OFTv2: Making Orthogonal Finetuning Faster and More Scalable for AI Models

OFTv2: Making Orthogonal Finetuning Faster and More Scalable for AI Models

Orthogonal finetuning (OFT) has emerged as a powerful technique for adapting large foundation models to downstream tasks while preventing catastrophic forgetting. However, its high computational and memory costs have limited its practical deployment—until now. A new paper titled Orthogonal Finetuning Made Scalable introduces OFTv2, a reformulation that dramatically improves the efficiency of this approach.

The Problem with Original OFT

Traditional OFT works by learning layer-shared orthogonal matrices to transform pretrained weight matrices. While effective, this method relies on costly matrix-matrix multiplications with cubic complexity, making it impractical for large models. The authors identified this as the core bottleneck and sought a solution.

OFTv2: A Computational Breakthrough

The key innovation in OFTv2 is shifting from a weight-centric to an input-centric implementation. Instead of merging learned orthogonal matrices into weight matrices during training, OFTv2 applies these transformations directly to input vectors during each forward pass. This simple but profound change reduces computational complexity from cubic to quadratic.

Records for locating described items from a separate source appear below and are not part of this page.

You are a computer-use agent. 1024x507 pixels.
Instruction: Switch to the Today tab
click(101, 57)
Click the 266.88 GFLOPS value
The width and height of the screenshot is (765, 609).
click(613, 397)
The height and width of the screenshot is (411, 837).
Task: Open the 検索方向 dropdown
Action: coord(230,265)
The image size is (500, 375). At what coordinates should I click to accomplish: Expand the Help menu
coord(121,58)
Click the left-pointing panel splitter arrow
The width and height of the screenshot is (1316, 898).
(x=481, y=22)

The paper also introduces the Cayley–Neumann parameterization, which approximates matrix inversion in the Cayley transform using a truncated Neumann series. This modification improves numerical stability while further reducing computational overhead.

Quantized Model Support

Recognizing that modern AI often requires quantization to fit large models into GPU memory, the authors extended OFTv2 to work with quantized foundation models. The resulting method, called QOFT, outperforms popular approaches like QLoRA in training stability, efficiency, and memory usage.

Performance Gains

The results are impressive:

  • 10× faster training compared to original OFT
  • 3× lower GPU memory usage
  • Comparable or better performance than LoRA/QLoRA with fewer parameters

The method has been tested across various model types (BART, Llama-2, Qwen2.5) and sizes (0.5B to 72B parameters), demonstrating consistent improvements in both efficiency and task performance.

Why This Matters

As foundation models continue to grow in size and capability, efficient adaptation methods become increasingly critical. OFTv2 represents a significant step forward in making orthogonal finetuning practical for real-world applications, particularly when working with quantized models.

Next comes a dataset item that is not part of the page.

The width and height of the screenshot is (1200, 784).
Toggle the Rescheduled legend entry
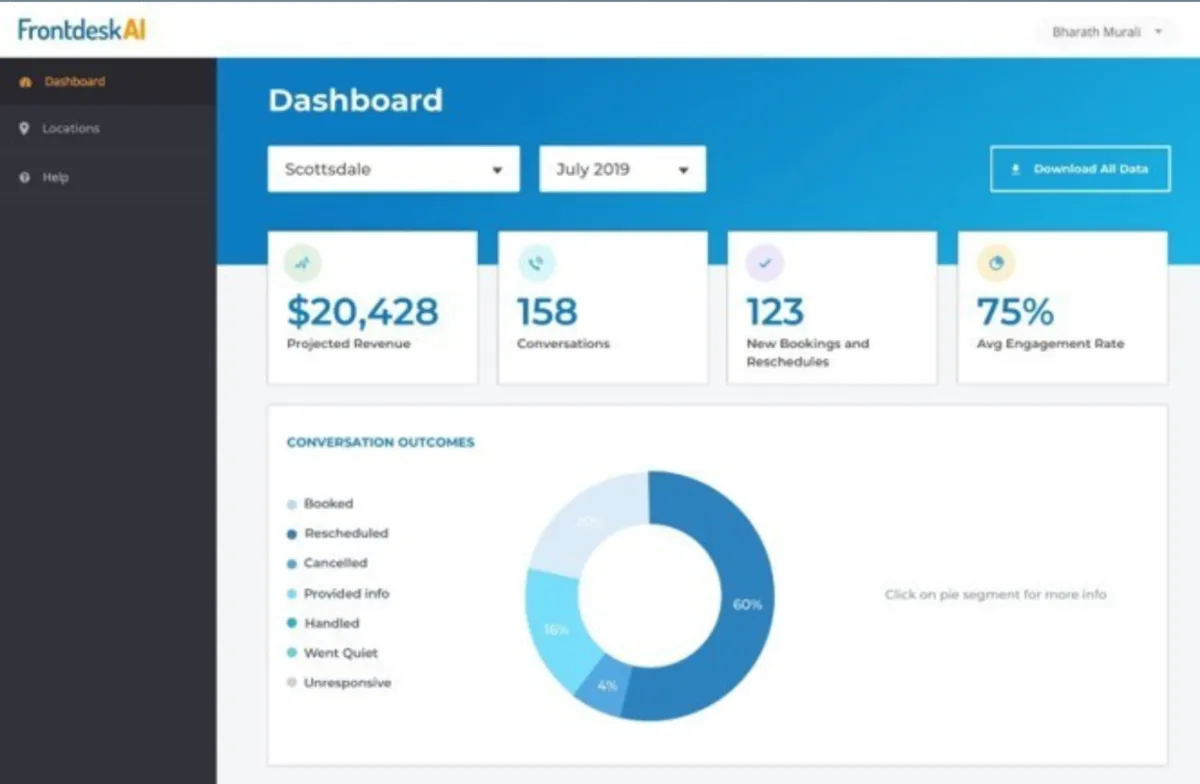pos(338,534)
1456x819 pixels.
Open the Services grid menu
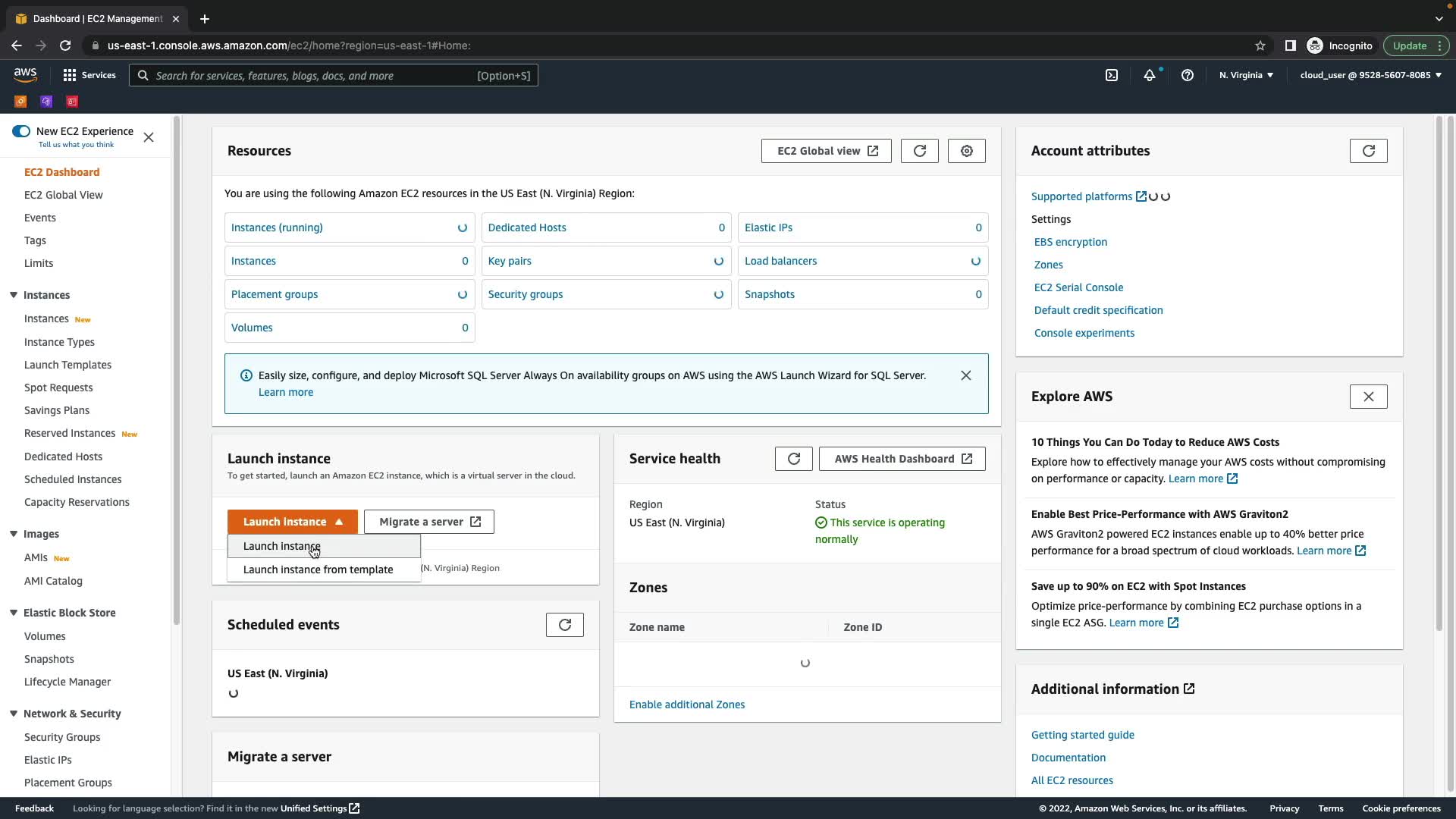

The paper's authors—from Max Planck Institute for Intelligent Systems, CUHK, University of Cambridge, and Alan Turing Institute—have made their code available, paving the way for broader adoption of this technique in the AI community.

For businesses leveraging large language models or other foundation models, OFTv2 offers a more efficient path to customization while maintaining model stability and performance—a combination that could accelerate AI adoption across industries.